With our African Cinema season drawing to a close this Thursday, with a screening of District 9, we wanted to take a moment to tell you about some of the exceptional African films we weren’t able to bring you this season but believe deserve to be seen just as much as the ones we did.
Tsotsi (2005) dir. Gavin Hood – When a car-jacking goes wrong and a mother is hospitalised, a gang-leader is left holding her baby. Winner of the 2006 Academy Award for Best Foreign Language Film, this South African street drama follows the titular Tsotsi’s attempts to keep his gang together while at the same time trying to care for the child.
Yeelen (1987) dir. Souleymane Cissé – Set in thirteenth century Mali, Niankoro, a young man who possesses magical powers, seeks the help of his uncle upon hearing he is being tracked by his father, a sorcerer with a mystical staff, who wishes to fight him. Filled with vivid imagery, Yeelen won the Jury Prize at the 1987 Cannes Film Festival.
678 (2010) dir. Mohamed Diab – A series of three separate stories, the controversial 678 tells depicts only a few of the ways in which women are sexual harassed without repercussions for the perpetrators. Fayza is groped on the bus to work, Seba is assaulted at a football game, and Nelly is verbally harassed while working in a call centre. This Egyptian production is a very universal film, one that we tried very hard to secure for this season and one that we hope to eventually screen at a later date.

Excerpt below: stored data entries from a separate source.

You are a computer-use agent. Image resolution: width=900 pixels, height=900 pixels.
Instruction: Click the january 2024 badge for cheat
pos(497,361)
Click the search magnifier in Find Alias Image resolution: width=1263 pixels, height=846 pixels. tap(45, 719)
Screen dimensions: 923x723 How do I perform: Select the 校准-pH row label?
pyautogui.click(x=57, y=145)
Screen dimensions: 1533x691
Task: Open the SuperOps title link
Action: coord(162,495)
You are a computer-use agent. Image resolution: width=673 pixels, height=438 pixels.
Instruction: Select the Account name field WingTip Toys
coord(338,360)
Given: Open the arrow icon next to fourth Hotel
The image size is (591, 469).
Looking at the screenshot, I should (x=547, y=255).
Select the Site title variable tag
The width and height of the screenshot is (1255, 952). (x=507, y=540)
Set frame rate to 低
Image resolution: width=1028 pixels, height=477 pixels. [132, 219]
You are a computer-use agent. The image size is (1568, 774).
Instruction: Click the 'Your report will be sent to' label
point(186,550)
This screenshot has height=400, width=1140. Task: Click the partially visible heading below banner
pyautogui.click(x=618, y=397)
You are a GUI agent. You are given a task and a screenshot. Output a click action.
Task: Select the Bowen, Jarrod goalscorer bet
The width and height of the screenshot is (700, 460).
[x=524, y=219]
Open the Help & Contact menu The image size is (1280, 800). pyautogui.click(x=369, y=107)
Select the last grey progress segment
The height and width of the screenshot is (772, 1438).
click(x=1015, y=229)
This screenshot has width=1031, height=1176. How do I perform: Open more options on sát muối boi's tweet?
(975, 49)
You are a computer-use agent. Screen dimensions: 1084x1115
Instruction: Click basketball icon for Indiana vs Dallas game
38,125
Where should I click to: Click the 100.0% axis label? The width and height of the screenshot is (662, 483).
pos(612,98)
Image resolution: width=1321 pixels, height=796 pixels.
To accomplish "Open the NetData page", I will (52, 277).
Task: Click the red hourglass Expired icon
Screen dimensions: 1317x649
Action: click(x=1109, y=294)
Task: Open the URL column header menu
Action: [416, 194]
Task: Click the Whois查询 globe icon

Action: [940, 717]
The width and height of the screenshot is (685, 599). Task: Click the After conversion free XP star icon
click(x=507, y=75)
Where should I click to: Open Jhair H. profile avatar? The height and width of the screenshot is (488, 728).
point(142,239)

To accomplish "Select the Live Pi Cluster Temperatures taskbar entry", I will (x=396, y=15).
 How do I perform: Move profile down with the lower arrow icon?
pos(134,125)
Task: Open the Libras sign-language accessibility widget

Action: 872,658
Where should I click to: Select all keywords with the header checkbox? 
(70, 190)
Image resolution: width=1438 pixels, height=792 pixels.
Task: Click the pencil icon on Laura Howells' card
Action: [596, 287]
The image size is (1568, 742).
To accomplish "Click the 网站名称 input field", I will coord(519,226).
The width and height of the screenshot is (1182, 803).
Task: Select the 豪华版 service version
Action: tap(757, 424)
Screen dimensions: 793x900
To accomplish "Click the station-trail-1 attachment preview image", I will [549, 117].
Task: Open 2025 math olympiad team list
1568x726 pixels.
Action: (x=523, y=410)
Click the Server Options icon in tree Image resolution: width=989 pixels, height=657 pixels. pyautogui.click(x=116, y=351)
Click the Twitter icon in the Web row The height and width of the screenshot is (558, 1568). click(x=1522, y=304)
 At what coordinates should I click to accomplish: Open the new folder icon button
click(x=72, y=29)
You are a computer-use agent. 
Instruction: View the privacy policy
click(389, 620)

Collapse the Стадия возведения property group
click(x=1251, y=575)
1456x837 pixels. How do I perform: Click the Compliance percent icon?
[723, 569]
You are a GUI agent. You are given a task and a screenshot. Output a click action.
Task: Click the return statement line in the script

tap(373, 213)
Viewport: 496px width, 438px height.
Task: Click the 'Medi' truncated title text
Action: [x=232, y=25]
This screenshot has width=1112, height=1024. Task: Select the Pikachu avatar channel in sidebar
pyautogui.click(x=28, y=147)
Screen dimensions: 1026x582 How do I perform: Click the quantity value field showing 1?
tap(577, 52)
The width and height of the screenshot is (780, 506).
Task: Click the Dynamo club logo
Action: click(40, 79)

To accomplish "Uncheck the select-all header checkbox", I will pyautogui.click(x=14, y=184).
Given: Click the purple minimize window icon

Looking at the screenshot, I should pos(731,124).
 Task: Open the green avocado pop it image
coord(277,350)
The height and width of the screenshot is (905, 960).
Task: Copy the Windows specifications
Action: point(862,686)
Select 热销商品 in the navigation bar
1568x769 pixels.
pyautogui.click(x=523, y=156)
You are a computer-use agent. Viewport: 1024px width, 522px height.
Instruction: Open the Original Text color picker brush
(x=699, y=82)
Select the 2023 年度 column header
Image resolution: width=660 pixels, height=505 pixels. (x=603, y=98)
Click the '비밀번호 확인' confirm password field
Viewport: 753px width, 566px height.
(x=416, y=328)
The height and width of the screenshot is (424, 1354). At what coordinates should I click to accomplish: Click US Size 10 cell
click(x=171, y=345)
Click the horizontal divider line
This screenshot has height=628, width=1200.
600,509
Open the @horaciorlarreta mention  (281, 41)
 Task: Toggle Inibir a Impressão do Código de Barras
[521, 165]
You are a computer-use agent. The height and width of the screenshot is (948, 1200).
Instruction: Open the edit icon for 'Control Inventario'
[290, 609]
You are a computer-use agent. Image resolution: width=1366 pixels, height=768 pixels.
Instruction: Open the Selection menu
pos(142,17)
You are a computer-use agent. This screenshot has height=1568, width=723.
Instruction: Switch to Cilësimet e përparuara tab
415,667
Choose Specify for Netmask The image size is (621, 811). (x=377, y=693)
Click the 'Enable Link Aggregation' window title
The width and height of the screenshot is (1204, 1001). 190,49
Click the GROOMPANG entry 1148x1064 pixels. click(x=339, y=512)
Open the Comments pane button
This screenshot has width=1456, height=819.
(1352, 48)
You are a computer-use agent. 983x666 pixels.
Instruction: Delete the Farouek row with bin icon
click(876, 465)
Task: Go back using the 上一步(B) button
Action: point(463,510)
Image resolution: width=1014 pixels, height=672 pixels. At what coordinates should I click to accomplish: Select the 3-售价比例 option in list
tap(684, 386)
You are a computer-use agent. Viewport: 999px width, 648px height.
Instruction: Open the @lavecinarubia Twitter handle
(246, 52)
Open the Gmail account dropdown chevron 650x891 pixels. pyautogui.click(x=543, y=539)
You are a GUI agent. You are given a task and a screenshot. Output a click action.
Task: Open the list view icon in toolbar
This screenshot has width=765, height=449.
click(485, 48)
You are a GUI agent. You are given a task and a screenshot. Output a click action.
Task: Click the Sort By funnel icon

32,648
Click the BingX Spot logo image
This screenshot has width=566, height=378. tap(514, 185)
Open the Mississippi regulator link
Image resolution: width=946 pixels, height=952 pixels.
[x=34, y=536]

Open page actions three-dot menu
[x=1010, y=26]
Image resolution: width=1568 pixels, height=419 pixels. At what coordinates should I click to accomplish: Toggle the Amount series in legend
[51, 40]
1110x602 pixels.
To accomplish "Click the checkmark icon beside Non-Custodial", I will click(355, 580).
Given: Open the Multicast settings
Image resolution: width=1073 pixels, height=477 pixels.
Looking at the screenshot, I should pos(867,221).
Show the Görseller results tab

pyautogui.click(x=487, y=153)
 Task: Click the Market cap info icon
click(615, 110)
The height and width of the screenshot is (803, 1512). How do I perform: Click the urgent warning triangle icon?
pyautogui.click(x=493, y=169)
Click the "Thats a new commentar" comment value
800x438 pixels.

Asmaa (2011) dir. Amr Salama – Highlighting the stigmas and prejudices facing Egyptians living with HIV, this film is based on the true story of a woman who is refused surgery when it is revealed that she has AIDS. Through a series of flashbacks we see airport worker and single mother Asmaa’s history of living with disease, while in the present a talk show host attempts to convince her to appear on his show to discuss her situation. May Abdel Asim of What Women Want magazine praised the film as “a true story of a strong and proud woman who has Aids but Aids does not have her”.
Guelwaar (1992) dir. Ousmane Sembène – We screened his film Moolaadé as part of our African Cinema season and as he’s considered the father of film in Africa we thought we’d let you know about more of Ousmane Sembène’s work. On one level Guelwaar is a murder-mystery, on the other a satirical portrayal of religion and politics in Senegal. While the authorities try to find the killer of a Christian man, locals argue over whether or not to allow him to be buried on Muslim land. Of course they have to find his missing corpse first.
Hyènes (1992) dir. Djibril Diop Mambéty – Written and directed by another master of African cinema, Hyènes is a satirical comedy that sees an aging women – of great wealth – return to her home village and offer the people there a vast fortune in exchange for the murder of a shopkeeper who spurned her after a love affair that left her pregnant when she was sixteen. The film looks at the themes of greed and morality, and the relationship between people and money.
Touki Bouki (1973) dir. Djibril Diop Mambéty – Tired of life in Senegal, Mory and Anta make plans to leave for France but first they need to raise money to get there. After considering a number of moneymaking schemes, including selling their trademark motorcycle, they face another problem – do they really want to leave?
Nairobi Half Life (2012) dir. David ‘Tosh’ Gitonga – When Mwas leaves his family and village and moves to the Kenyan capital to pursue a career in acting it isn’t long before he falls in with the wrong crowd. After having all his belongings stolen Mwas joins a local gang of snatch-and-grabbers, all the while continuing to audition for various roles. Despite climbing the ranks of his new brotherhood, things take a turn for the worse once he convinces the gang to start stealing cars.
Xala (1975) dir. Ousmane Sembène – A commentary on the failures of African governments, Xala tells the story of El Hadji who, on the day of his marriage to his third wife, is afflicted with erectile dysfunction.
A Screaming Man (2010) dir. Mahamat-Saleh Haroun – Set during the North African country’s civil war, this Chadian drama revolves around the relationship between a father and his son. When luxury hotel pool attendant Adam is demoted to gate security guard as a cost-saving measure and his son Abdel is made pool manager instead, jealousy takes hold and it isn’t long before the former has his offspring conscripted to fight he rebel forces. However, as the conflict escalates, Adam sets about trying to bring his son home safely.
Tickets for District 9 are still available and the screening, which also includes a selection of shorts and homemade refreshments, will take place this Thursday – June 26 – in The Palace Picturehouse of Armley Mills Industrial Museum.